**DOCUMENT**
Just as with Pandas in Python, it is much more common to load data from files, such as CSV. This is possible manually, as well as by using the `tidyverse` library.

### Import a CSV Manually

R has a native `read.csv()` method. A few things to note as you run this cell:

- This method automatically creates a data frame from the CSV data.
- The file can be local or remote via URL.
- Since the data file has a header row, names are automatically assigned to columns.

In [None]:
titanic <- read.csv("https://raw.githubusercontent.com/datasciencedojo/datasets/master/titanic.csv")
titanic

We can now use the same filtering methods as above to inspect the data. Here we save each successive query as a new data frame.

In [None]:
titanic %>%
  select(Pclass, Name, Sex, Fare, Age) %>%
  filter(Sex == "female") %>%
  filter(Pclass == 3) %>%
  filter(Age < 20) %>%
  arrange(Age)

In [None]:
df2 <- titanic %>%
  select(Pclass, Name, Sex, Fare, Age) %>%
  filter(Sex == "female") %>%
  filter(Pclass == 3) %>%
  filter(Age < 20) %>%
  arrange(Age)

Or we can explore one of the built-in data sets from R. In this case let's use the `starwars` data set.

In [41]:
data()

In [None]:
str(starwars)

In [None]:
head(starwars)

In [46]:
starwars %>%   # and-then
  select(gender, mass, height, species) %>%
  filter(species == "Human") %>%
  na.omit()

**LISTING**

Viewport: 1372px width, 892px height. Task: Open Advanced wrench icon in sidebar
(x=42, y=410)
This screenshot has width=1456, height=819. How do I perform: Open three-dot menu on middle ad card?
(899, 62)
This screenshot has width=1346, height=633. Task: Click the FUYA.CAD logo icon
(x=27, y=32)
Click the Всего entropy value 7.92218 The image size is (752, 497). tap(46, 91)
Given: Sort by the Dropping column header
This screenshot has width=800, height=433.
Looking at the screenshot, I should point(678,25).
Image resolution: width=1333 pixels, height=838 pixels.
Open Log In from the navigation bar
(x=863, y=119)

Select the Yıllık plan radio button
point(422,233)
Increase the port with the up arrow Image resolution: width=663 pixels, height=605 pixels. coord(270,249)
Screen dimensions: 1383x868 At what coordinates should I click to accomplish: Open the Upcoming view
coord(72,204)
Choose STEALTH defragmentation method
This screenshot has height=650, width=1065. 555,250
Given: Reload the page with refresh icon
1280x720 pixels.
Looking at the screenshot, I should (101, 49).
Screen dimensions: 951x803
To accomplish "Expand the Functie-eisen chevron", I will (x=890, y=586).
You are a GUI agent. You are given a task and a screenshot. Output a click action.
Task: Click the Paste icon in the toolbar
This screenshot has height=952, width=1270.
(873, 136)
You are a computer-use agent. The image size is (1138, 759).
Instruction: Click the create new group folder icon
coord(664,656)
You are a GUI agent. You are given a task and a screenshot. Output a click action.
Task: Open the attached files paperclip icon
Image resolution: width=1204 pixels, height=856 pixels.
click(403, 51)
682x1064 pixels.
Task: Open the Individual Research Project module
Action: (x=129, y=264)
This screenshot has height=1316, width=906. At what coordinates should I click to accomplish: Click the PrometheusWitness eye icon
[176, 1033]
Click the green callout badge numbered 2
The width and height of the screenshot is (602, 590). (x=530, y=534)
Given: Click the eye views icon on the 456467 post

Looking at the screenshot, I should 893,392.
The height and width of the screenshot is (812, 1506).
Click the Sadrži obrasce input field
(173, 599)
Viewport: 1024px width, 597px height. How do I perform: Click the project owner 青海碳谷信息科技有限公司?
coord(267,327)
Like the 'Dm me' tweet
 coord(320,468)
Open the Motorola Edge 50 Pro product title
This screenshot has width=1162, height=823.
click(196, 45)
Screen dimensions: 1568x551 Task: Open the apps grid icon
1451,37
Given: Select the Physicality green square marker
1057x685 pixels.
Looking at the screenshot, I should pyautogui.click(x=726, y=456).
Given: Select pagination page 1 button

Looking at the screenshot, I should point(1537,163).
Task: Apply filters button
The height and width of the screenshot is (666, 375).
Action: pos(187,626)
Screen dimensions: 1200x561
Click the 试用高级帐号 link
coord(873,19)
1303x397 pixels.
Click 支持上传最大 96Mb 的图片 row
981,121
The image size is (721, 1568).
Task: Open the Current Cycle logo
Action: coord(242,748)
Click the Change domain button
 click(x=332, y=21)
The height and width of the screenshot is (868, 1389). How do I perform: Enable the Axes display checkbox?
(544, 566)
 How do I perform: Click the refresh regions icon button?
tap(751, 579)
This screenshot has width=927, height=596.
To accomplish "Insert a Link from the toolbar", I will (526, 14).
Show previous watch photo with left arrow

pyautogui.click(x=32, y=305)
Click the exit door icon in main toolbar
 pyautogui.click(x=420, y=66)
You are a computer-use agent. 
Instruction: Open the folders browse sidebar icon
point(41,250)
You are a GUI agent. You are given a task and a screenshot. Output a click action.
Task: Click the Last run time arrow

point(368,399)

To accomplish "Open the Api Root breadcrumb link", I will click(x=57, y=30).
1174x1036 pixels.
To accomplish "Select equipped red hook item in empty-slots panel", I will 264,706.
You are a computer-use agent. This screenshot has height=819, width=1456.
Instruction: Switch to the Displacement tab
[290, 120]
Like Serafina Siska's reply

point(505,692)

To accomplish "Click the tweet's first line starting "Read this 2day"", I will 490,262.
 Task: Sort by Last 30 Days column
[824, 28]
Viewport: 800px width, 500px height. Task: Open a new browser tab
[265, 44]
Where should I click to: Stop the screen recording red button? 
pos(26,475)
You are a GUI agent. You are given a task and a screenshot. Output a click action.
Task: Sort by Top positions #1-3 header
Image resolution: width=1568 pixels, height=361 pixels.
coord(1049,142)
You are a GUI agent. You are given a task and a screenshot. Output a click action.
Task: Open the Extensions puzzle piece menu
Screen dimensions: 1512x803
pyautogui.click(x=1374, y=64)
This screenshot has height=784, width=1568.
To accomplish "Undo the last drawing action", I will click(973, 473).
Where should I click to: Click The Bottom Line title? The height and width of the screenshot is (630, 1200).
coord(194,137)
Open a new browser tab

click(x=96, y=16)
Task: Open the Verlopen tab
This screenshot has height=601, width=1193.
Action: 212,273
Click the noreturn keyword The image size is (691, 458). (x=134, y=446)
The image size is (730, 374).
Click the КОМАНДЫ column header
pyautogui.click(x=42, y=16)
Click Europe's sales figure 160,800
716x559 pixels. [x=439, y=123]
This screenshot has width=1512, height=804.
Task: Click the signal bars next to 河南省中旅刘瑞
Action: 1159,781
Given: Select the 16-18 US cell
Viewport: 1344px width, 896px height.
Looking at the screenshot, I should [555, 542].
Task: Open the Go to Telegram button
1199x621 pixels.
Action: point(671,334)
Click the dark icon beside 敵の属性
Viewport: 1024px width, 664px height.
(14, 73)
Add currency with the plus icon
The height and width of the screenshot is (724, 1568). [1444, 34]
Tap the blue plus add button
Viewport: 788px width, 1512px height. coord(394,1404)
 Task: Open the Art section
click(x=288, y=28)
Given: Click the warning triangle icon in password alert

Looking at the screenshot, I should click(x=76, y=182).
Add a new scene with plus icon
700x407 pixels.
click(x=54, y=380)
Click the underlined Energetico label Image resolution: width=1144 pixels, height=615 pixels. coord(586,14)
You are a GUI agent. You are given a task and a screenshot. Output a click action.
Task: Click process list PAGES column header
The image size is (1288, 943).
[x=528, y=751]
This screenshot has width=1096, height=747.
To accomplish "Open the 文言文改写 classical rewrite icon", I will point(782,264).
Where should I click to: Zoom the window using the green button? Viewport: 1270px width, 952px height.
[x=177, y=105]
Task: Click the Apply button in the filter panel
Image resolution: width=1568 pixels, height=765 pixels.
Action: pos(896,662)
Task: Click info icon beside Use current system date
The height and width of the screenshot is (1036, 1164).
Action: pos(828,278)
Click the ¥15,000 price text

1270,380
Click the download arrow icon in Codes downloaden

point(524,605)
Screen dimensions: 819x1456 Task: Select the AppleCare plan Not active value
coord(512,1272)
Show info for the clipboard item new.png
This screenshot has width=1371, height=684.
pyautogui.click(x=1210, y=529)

**THE TASKS**
A - Retype the lines of the listing exactly, from the line containing "Screen dimensions: 951x803" up to and including the line containing "coord(664,656)".
B - Continue the R data-loading tutorial after its last line.

**RESPONSES**
A -
Screen dimensions: 951x803
To accomplish "Expand the Functie-eisen chevron", I will (x=890, y=586).
You are a GUI agent. You are given a task and a screenshot. Output a click action.
Task: Click the Paste icon in the toolbar
This screenshot has height=952, width=1270.
(873, 136)
You are a computer-use agent. The image size is (1138, 759).
Instruction: Click the create new group folder icon
coord(664,656)

B -
gender,mass,height,species
<chr>,<dbl>,<int>,<chr>
masculine,77.0,172,Human
masculine,136.0,202,Human
feminine,49.0,150,Human
masculine,120.0,178,Human
feminine,75.0,165,Human
masculine,84.0,183,Human
masculine,77.0,182,Human
masculine,84.0,188,Human
masculine,80.0,180,Human
masculine,77.0,170,Human


In [49]:
starwars %>%   # and-then
  select(gender, mass, height, species) %>%
  filter(species == "Human") %>%
  na.omit() %>%
  mutate(height = height / 100) %>%
  mutate(BMI = mass / height^2) %>%
  group_by(gender) %>%
  summarize(Average_BMI = mean(BMI))

gender,Average_BMI
<chr>,<dbl>
feminine,21.95164
masculine,26.04427


Finally, we can explore the `msleep` (Mammal Sleep) sample data set using `tidyverse`.

In [53]:
my_data <- msleep %>%
  select(name, order, bodywt, sleep_total) %>%
  filter(order == "Primates", bodywt > 20) %>%
  arrange(bodywt)

my_data

name,order,bodywt,sleep_total
<chr>,<chr>,<dbl>,<dbl>
Baboon,Primates,25.235,9.4
Chimpanzee,Primates,52.2,9.7
Human,Primates,62.0,8.0


## Extract a **Column** into a Vector

To extract a column of attributes back into a vector, call it out by appending `$ColName` to the data frame.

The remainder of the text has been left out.